FILE PHOTO: Pakistani Prime Minister Imran Khan attends talks with Chinese President Xi Jinping at the Great Hall of the People in Beijing
FILE PHOTO: Pakistani Prime Minister Imran Khan attends talks with Chinese President Xi Jinping (not pictured) at the Great Hall of the People in Beijing, November 2, 2018. REUTERS/Thomas Peter/File Photo

April 21, 2019

DUBAI (Reuters) – Pakistan’s Prime Minister Imran Khan arrived in Iran on Sunday to discuss security and regional issues, Iranian state TV reported, a day after Islamabad urged Tehran to act against militants behind killings in Pakistan’s Baluchistan province.

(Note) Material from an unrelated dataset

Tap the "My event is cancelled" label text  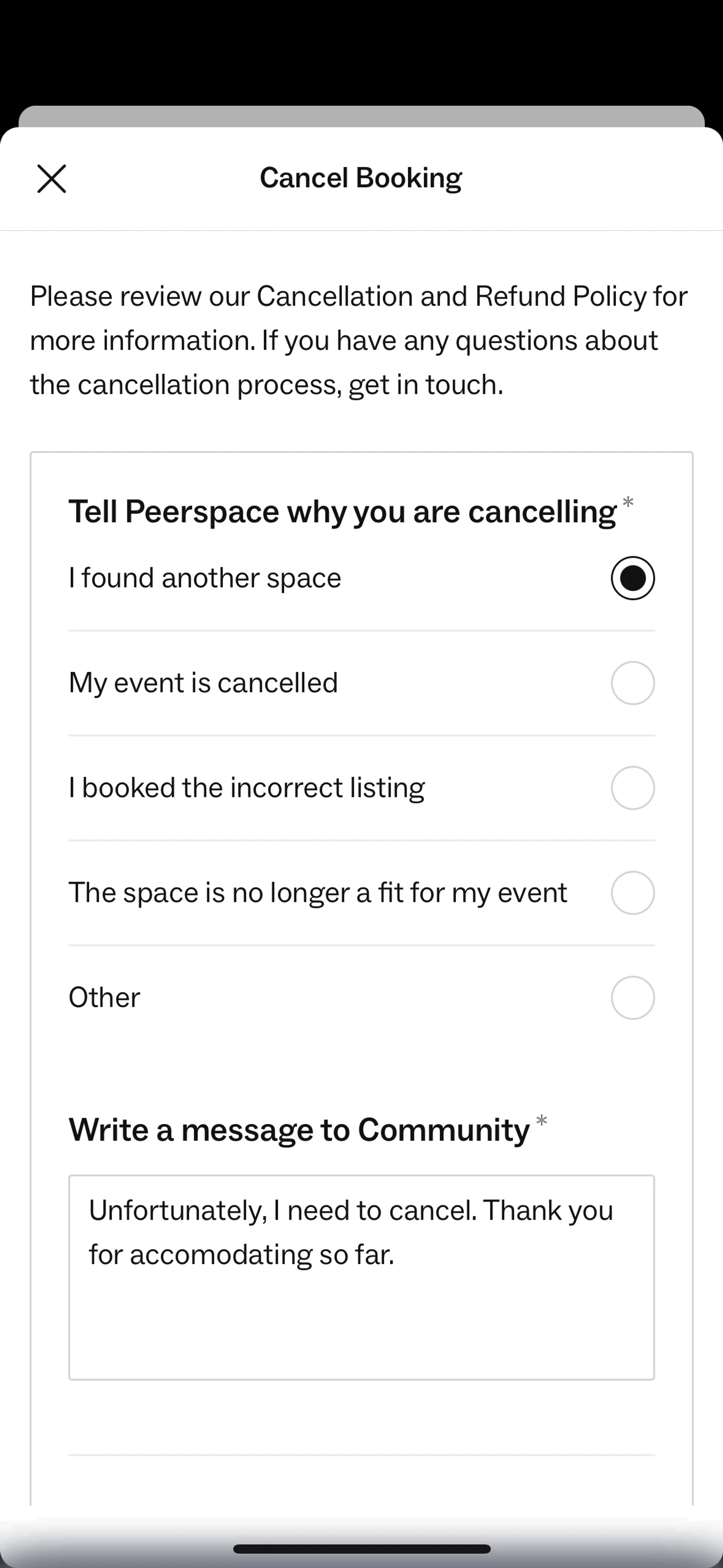[203, 683]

A new umbrella group representing various insurgent groups operating in Baluchistan claimed responsibility for an attack on Thursday when 14 passengers were killed after being kidnapped from buses in the province, which borders Iran.

Pakistani Foreign Minister Shah Mahmood Qureshi said on Saturday the training and logistical camps of the new alliance that carried out the attack were inside Iran and called for Iran to take action against the insurgents.

Iranian TV said that Khan began his two-day visit to Iran, the first since he took office last August, with a stop in the northeastern holy Shi’ite city of Mashhad.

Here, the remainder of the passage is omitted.